“Three tons of Silverleaf, enough military equipment to field half a battalion, four million three hundred and seventy thousand silver coins, almost fifty crates of wine and glassware, and twenty-six smugglers captured,” Trajan listed, reading from the report Leon had given him that morning.
After capturing the smuggler’s cave, Leon had a messenger dispatched back to the Bull’s Horns to report their success and pass along Leon’s request for additional soldiers to help with the clean-up. Minerva responded immediately to Leon’s request, sending out another hundred soldiers and twenty wheel-less carts before the sun rose the next morning. Leon’s team was relieved when these reinforcements arrived, and they accompanied the three squads assigned to escort the prisoners back to the Horns.
This had been Leon’s first command, and it ended in victory, so understandably, the young man eagerly wrote his report as soon as he returned home and sent it to Trajan before passing out from having been awake all night. Once he woke up, he was ordered to meet with Trajan to go over the results of his mission.
“Dame Minerva will squeeze those smugglers for any information they have, though I’m not expecting too much,” Trajan said to Leon.
“Yeah, I think I was a little too hasty when I ordered the opening attack,” Leon responded with a frown. “The galley’s captain and that foreigner who met with him probably knew a lot more than most of the rest of the smugglers. Still, we might get something out of that other fourth-tier smuggler…”
Trajan sighed as he glanced up at Leon. “I can’t say that you did poorly, as your mission was a success by any metric, and I’m glad you’re thinking about it—shows you’re learning from any mistakes you made. Why don’t you tell me what you think your biggest mistake here was?”
“I treated the raid on the smugglers as a military operation,” Leon instantly responded. “I… shouldn’t have done that. After killing a few of the stronger smugglers, the rest surrendered far too quickly for the level of force I used…”
“I agree,” the Prince replied. “I doubt any of these smugglers were particularly invested in the operation, and they clearly weren’t willing to die for what was probably just the best job they could find in their own unique circumstances. Better to be imprisoned for a handful of years than to be killed protecting some rich asshole’s property.”
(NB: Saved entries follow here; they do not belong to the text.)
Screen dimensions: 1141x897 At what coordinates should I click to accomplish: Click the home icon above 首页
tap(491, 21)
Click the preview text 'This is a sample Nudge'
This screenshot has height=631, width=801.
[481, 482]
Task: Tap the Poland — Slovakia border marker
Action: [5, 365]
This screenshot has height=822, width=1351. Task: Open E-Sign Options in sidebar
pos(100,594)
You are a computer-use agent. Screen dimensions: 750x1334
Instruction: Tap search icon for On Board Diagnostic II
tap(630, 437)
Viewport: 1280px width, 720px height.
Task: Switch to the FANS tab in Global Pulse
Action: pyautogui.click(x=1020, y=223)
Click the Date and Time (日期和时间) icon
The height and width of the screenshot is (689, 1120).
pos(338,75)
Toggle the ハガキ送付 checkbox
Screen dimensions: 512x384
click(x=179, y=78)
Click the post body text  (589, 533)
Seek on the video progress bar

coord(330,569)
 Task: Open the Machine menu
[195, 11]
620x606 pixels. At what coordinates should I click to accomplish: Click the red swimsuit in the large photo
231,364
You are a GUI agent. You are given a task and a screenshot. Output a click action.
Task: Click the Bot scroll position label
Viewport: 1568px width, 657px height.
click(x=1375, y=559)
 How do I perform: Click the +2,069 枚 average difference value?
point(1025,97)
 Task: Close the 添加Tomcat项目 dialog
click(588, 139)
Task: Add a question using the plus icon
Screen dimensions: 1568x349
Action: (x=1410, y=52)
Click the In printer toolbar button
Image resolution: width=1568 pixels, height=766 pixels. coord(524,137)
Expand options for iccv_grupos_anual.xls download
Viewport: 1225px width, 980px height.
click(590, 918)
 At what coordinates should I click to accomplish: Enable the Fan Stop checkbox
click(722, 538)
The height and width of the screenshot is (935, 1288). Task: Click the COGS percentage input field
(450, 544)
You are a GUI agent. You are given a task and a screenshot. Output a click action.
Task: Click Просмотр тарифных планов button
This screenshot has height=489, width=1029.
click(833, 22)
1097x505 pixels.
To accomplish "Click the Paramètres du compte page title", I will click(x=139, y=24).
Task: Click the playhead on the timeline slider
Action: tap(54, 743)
Leon nodded in understanding. “Were I to go on another mission like this, I think I would try and take everyone alive that I could. Open up with a demand for the significantly less-armed and armored people to surrender.”
Trajan sighed again. “A good idea and one I wish occurred to more knights. Too often, a knight will be sent in to deal with bandits and the like, and their first instinct is to kill everyone. A side-effect of training people to fight and kill foreign invaders only to turn them loose on our own lawbreakers, I suppose. I’ve been hoping to speak with my Royal Brother about that, about codifying the difference between domestic criminals, foreign enemies, and magical monsters, and having separate and, more importantly, specific regulations for dealing with each, though the opportunity hasn’t arisen yet. There’s always been something else that’s come up that demanded my attention.”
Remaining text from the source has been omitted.